• **Exercise details**
Return every line of the entries below that contains the word "screenshot".

[Entries for locating described items]
====================

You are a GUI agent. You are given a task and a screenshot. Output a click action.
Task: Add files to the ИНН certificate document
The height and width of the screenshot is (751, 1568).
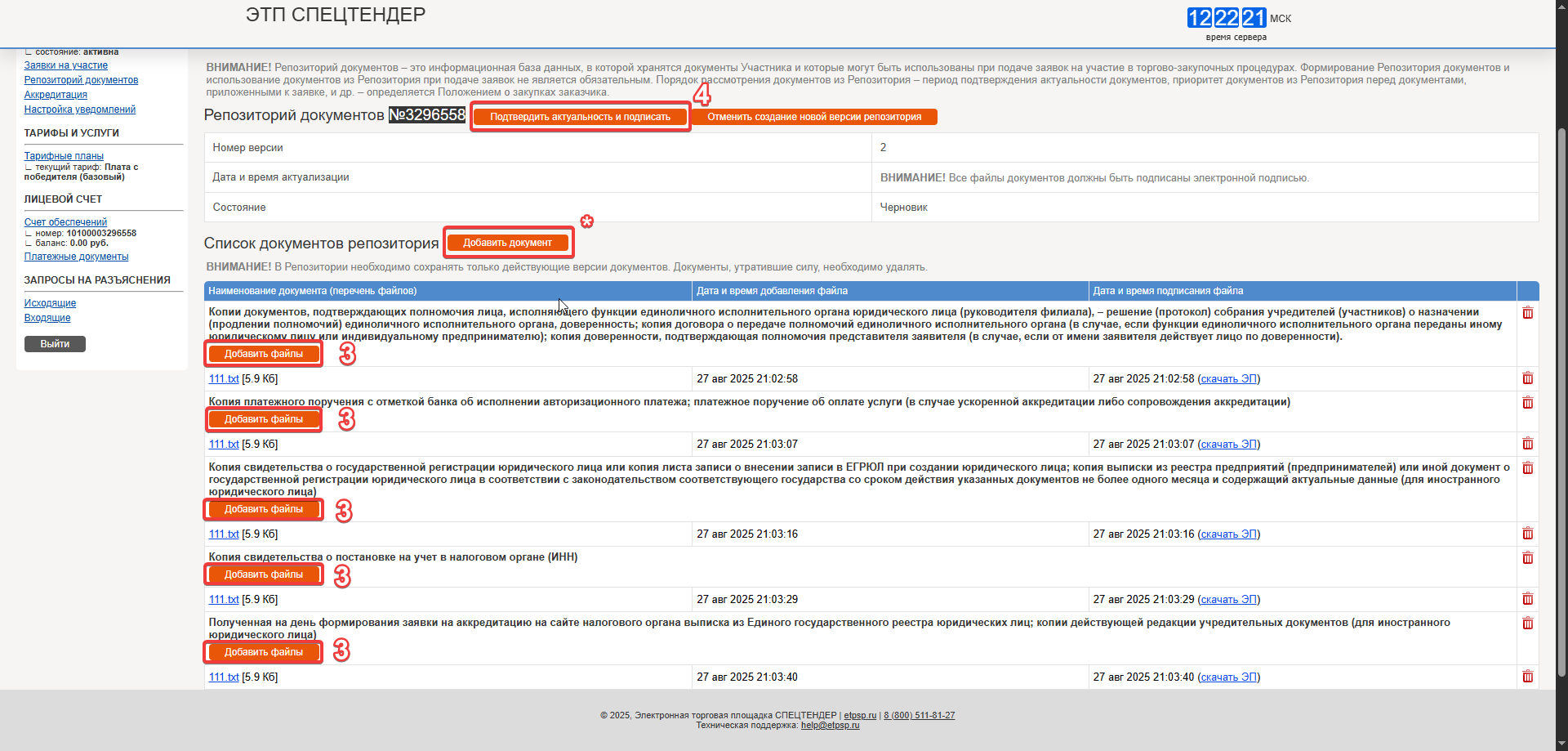click(263, 574)
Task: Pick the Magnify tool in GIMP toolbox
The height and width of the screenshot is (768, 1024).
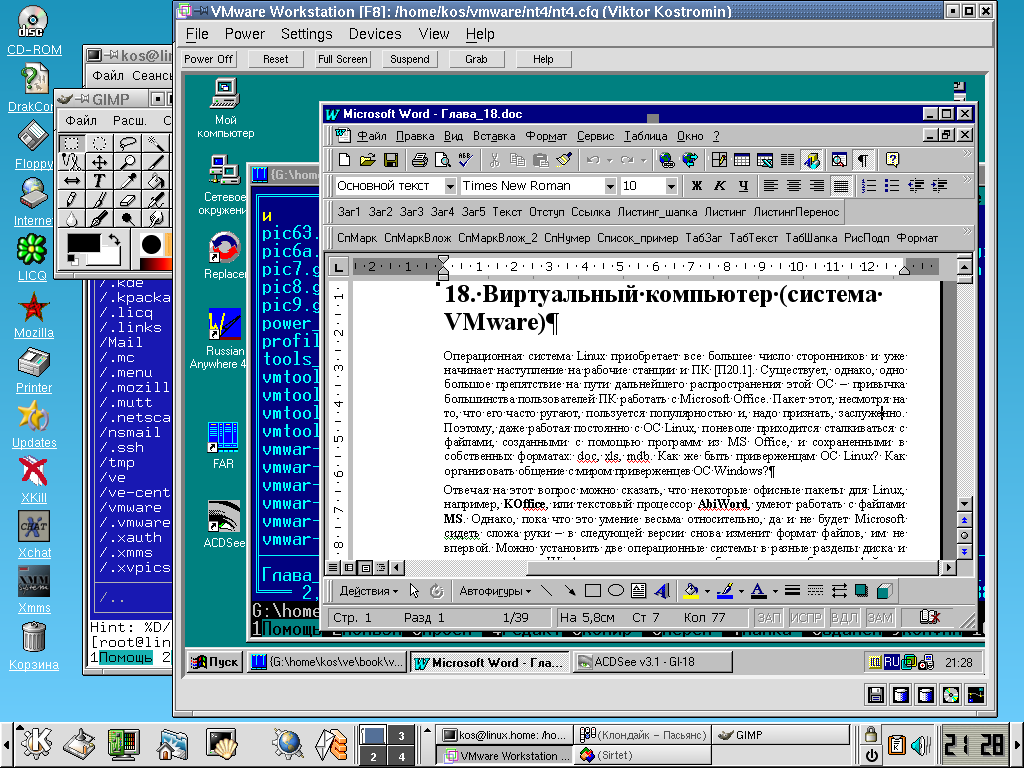Action: (129, 161)
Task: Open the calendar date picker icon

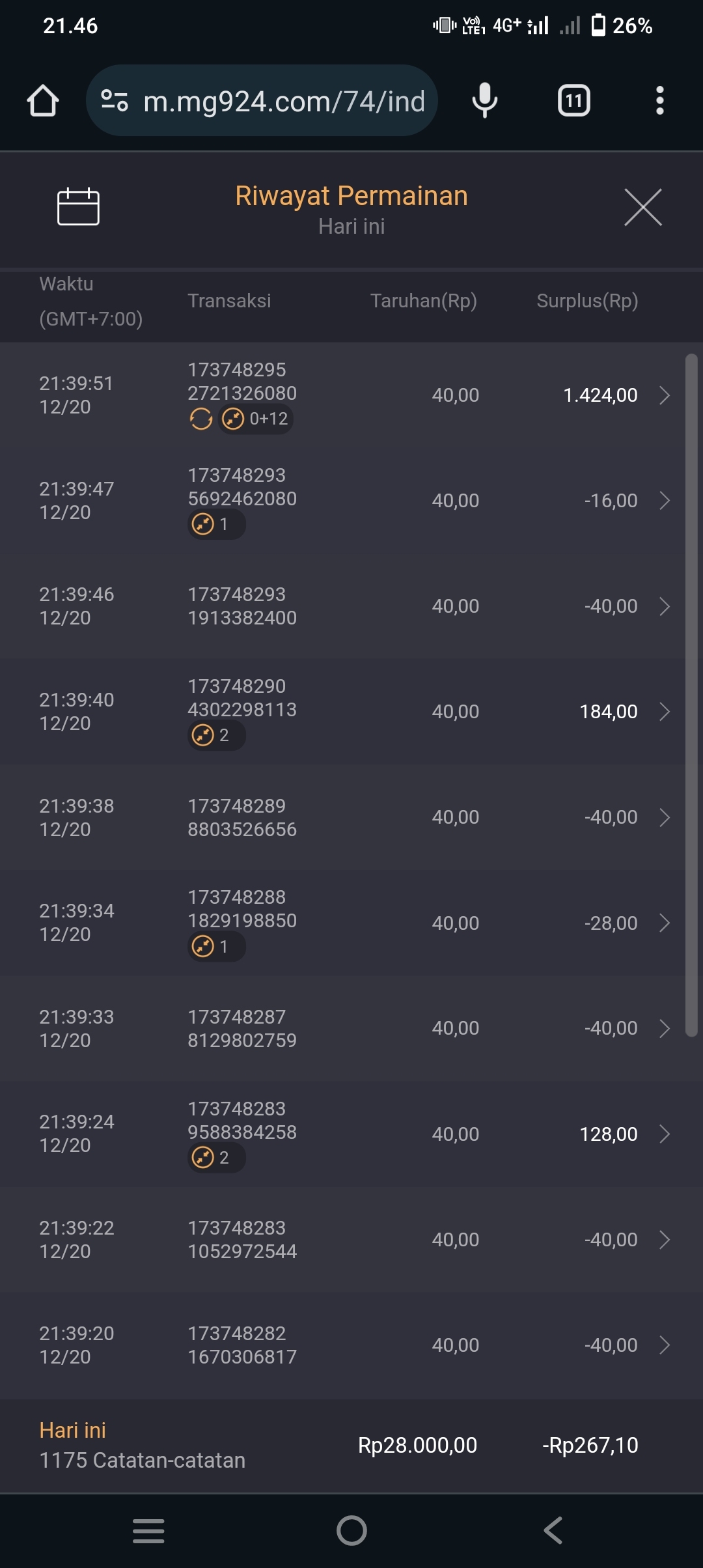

====================

• **Output for this exercise**
You are a GUI agent. You are given a task and a screenshot. Output a click action.
The height and width of the screenshot is (751, 1568).
The height and width of the screenshot is (768, 1024).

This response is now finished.